The Thai tourism industry is hoping to see more Chinese visitors during Golden Week in October.
Every year, China National Day is celebrated on October 1 to commemorate the founding of the People’s Republic of China in 1949. Chinese nationals enjoy a 7-day holiday from October 1-7, known as Golden Week.
Vichit Prakobgosol, vice president of the Tourism Council of Thailand, said that if the Thai government is able to fully reopen the country within the second quarter, the Kingdom would still have a chance to attract at least 5 million international tourists during the second half of 2022.
He reiterated that the sooner Thailand fully reopens, the more competitive it will be as a tourist destination.

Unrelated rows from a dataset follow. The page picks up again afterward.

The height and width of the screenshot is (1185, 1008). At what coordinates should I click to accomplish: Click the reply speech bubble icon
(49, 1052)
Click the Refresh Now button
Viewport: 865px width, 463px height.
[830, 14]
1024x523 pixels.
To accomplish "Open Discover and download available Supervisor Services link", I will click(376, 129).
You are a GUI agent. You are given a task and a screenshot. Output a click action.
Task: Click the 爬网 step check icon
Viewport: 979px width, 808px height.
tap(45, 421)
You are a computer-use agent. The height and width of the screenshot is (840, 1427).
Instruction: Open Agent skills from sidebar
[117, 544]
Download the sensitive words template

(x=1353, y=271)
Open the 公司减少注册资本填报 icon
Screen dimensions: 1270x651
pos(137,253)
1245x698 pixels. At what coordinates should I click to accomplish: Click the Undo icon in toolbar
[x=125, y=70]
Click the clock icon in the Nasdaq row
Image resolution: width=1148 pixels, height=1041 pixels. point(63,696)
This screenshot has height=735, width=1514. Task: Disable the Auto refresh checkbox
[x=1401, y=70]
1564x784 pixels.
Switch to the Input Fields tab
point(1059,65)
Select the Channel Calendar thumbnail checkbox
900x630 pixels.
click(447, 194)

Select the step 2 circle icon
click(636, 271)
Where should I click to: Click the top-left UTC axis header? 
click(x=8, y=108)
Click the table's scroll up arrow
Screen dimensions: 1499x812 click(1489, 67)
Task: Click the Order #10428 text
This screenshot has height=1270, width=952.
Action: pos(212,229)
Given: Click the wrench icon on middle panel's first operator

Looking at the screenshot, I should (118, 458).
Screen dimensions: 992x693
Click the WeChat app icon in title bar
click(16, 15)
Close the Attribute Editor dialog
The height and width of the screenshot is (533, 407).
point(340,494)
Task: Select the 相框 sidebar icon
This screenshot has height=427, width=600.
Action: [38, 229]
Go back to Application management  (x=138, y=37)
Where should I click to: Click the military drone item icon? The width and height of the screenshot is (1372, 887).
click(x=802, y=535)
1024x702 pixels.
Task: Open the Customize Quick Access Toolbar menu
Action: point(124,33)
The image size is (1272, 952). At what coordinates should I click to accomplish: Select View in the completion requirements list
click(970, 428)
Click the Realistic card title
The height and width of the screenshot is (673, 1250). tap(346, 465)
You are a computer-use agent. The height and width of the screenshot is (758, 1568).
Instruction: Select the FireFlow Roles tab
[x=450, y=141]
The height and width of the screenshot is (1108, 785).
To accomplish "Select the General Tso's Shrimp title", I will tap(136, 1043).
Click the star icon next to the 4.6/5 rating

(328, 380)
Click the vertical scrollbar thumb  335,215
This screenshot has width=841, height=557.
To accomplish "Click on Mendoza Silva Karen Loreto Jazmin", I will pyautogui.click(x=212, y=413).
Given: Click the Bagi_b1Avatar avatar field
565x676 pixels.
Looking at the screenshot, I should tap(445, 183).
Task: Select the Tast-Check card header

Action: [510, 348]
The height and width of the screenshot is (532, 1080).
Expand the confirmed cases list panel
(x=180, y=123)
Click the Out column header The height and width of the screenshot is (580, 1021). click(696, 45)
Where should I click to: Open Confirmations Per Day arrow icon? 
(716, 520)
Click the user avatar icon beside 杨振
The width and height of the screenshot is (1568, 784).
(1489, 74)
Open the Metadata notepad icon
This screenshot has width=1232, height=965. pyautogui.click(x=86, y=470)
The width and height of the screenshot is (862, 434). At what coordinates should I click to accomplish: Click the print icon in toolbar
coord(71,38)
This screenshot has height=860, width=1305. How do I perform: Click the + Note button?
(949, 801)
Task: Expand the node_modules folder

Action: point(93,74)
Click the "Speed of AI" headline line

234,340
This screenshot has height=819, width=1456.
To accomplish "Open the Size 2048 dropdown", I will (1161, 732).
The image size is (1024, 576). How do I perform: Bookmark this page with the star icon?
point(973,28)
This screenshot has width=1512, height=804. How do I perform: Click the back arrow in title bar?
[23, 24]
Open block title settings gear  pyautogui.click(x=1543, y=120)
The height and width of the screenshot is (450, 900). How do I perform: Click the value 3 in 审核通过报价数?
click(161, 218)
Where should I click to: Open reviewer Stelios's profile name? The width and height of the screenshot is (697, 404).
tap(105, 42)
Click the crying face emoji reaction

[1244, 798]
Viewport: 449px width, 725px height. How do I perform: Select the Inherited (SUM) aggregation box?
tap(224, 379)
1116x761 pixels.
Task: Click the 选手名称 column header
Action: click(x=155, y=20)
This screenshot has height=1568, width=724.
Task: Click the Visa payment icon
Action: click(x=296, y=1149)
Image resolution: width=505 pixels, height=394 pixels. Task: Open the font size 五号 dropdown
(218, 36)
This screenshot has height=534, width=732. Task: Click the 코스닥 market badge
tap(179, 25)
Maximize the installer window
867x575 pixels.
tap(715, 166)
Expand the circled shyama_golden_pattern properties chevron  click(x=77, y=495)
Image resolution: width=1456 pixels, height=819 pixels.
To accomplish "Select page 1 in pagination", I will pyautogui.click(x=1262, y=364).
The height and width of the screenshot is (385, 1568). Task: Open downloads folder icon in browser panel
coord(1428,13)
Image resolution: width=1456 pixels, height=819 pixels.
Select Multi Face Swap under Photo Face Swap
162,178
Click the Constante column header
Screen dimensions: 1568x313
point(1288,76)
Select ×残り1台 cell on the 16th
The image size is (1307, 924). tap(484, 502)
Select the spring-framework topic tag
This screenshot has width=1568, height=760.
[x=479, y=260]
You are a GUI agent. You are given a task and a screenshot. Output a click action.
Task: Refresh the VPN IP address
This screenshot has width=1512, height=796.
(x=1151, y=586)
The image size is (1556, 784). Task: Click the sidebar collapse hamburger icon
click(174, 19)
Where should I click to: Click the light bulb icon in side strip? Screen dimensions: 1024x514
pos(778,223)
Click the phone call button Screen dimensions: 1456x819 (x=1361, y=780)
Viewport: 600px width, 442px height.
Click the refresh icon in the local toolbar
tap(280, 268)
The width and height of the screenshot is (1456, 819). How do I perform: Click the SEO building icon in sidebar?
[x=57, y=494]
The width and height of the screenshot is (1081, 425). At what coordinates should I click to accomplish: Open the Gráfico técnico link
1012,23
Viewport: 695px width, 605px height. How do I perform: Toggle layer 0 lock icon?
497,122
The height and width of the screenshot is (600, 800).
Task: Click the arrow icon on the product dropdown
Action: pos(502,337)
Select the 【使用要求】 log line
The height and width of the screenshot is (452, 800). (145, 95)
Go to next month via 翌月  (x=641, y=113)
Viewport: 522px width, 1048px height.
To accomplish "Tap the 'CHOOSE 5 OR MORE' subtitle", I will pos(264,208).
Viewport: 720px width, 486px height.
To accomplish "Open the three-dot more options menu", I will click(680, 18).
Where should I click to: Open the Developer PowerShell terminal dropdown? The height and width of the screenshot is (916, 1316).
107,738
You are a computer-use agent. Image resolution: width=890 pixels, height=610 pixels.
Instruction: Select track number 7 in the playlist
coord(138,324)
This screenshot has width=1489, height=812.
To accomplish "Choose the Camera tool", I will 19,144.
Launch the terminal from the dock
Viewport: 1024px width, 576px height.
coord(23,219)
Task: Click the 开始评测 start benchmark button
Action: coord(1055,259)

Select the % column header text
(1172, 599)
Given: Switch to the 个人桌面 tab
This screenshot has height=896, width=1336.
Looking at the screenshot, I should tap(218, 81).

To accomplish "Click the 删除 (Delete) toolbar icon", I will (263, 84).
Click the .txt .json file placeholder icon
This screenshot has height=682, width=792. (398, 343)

Furthermore, if China lifts additional international travel restrictions for its citizens in the fourth quarter, the total number of foreign tourists to the kingdom could reach 7-8 million by year-end.
He also stated that Thai tourism operators, who have inside sources in Chinese government agencies, learned that Beijing would allow its citizens to travel abroad starting October 1, which is China’s National Day.
Vichit also projected that Thailand would regain 70% of its pre-pandemic tourist numbers next year and 100% by 2024.
“It is expected that a lot of Chinese tourists will travel to Thailand,” said Vichit, whose Express company is a major inbound tourism operator.
“But we can’t expect the number of Chinese tourists to be around 800,000 to 900,000 a month like the pre-Covid years.”
The vice president noted, however, that many travel businesses have been unable to resume operations due to financial shortcomings. He added that since the pandemic, tourists have begun traveling in smaller groups, participating in more free-form tourism programs, and prioritizing relaxation activities. They have also been spending extended periods of time within hotel grounds and developing an affinity for specific urban restaurants.
Meanwhile, Prachoom Tantiprasertsuk, marketing president of the Thai Hotels Association, said most hotels are now hit by shortage of human resources because many staff have left to do their own business and they did not want to return to work in hotels again.
These shifts in travel habits pose further challenges for tour operators whose business models are based around large groups and scheduled programs, as well as shopping and dining in suburban areas.